When he does find work, it’s as a security officer, watching for theft on the floor of a superstore and through an array of security cameras. He witnesses interviews with suspected thieves, including colleagues. It’s both numbing and stinging, and Vincent Lindon, as Thierry, is superbly expressive through a mask of resignation.
At what point does it become intolerable to him? Accumulating low-key scenes suggest an economy no longer able to meet the needs of recently comfortable working people. Here we have an ordinary life – but with big implications.
Rating: ★★★★
Our Little Sister
written and directed by Kore-eda Hirokazu, (128 minutes)
Three 20-something sisters live together in their family home in a seaside town near Tokyo. Both their parents had moved on with new partners, but their father, who they have not seen since he divorced their mother, has just died. At his funeral, Sachi, the eldest, invites their teenage half-sister, Suzu, to live with them.

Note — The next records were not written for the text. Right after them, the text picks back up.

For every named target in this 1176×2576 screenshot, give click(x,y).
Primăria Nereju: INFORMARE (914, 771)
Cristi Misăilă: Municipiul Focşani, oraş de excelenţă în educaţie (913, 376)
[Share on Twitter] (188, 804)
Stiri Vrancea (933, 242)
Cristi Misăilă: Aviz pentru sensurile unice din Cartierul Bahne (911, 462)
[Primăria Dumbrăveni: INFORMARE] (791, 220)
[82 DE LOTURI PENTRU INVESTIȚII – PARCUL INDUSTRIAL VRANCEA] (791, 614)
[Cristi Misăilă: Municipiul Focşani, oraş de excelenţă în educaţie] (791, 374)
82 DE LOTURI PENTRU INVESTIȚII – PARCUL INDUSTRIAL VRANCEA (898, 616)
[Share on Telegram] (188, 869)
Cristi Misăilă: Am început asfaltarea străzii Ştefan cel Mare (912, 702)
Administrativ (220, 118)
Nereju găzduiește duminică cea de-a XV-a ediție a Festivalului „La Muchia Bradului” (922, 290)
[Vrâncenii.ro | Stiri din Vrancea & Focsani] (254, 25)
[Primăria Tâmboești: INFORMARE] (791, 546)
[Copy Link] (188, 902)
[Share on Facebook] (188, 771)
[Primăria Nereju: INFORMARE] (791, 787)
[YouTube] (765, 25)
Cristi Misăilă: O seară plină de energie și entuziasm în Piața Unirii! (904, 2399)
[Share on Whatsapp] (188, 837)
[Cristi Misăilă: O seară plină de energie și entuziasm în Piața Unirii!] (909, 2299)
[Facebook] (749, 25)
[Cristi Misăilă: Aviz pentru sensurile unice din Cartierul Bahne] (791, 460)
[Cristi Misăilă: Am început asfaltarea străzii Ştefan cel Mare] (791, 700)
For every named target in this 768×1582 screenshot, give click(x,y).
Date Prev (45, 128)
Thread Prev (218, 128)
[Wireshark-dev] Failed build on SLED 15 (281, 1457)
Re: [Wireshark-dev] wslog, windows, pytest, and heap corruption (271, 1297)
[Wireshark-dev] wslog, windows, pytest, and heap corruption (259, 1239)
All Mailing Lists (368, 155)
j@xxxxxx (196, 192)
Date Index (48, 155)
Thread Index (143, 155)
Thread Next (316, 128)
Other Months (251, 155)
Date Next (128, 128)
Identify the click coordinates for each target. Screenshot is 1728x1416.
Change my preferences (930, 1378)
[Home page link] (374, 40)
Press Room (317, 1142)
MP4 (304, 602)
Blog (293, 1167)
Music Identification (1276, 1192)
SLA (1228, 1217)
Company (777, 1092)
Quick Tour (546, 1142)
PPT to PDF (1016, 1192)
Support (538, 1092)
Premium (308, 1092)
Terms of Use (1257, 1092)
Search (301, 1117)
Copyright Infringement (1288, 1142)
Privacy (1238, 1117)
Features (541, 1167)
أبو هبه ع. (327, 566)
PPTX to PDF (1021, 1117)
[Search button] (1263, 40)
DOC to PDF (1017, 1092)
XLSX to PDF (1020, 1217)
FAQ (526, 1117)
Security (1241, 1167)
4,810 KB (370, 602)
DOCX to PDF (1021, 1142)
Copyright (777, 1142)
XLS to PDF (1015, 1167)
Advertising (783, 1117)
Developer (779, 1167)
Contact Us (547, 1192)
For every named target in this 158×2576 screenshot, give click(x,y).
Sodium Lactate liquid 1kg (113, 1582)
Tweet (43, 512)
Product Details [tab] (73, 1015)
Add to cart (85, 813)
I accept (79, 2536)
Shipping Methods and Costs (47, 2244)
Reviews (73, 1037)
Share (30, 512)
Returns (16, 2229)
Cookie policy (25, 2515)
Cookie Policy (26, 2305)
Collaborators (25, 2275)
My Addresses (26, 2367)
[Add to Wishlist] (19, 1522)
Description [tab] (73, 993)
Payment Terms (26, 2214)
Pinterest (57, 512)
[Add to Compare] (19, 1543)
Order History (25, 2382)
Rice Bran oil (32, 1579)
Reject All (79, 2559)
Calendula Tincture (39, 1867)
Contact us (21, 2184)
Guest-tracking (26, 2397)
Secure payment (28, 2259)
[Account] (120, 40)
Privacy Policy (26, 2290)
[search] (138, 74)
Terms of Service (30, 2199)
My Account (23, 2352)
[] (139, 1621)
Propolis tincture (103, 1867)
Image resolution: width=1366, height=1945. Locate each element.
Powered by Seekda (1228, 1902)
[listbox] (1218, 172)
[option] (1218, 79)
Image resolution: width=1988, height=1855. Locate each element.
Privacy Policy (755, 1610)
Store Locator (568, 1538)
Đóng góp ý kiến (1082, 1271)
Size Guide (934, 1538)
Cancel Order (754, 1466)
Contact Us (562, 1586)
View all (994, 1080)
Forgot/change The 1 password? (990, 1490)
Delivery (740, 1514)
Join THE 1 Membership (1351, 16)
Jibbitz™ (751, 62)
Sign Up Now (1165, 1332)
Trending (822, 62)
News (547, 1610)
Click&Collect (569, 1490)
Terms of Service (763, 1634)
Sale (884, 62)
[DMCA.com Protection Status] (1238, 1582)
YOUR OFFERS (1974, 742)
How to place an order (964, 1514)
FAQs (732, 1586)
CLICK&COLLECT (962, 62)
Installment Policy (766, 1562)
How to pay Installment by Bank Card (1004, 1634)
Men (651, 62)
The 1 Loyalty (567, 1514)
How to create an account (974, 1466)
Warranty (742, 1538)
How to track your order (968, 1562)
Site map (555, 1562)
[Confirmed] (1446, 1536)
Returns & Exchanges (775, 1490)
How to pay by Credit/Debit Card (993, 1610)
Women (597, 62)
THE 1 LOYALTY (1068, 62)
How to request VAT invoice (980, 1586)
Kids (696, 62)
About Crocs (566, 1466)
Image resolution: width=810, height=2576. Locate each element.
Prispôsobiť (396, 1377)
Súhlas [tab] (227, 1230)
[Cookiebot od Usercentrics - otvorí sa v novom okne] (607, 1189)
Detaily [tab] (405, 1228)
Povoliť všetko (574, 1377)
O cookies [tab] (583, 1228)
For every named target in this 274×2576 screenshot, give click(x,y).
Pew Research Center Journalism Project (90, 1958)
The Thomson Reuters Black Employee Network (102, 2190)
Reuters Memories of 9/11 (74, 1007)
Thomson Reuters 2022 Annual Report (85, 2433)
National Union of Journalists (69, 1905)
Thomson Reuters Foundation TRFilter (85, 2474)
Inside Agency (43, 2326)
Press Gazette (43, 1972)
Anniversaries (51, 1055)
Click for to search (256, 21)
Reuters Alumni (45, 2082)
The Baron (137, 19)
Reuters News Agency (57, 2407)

It’s a gentle woman-centred film about personality and relationships, the influence of parents and siblings, the choices they make. Sachi takes responsibility, scolds and chivvies her sisters, and works as a nurse. Yoshino squabbles with her, borrows her clothes, and is as casual about boyfriends. Suzu, who had looked after her ailing father, is mature beyond her years, plays in a boys’ football team, and is wiser and more focused than her youngest sister, Chika, who works in a shoe shop.
A far cry from Hollywood, there’s no clear-cut resolution, and the greatest fulfilment arises from insight and simple acts of kindness. Austere but memorable.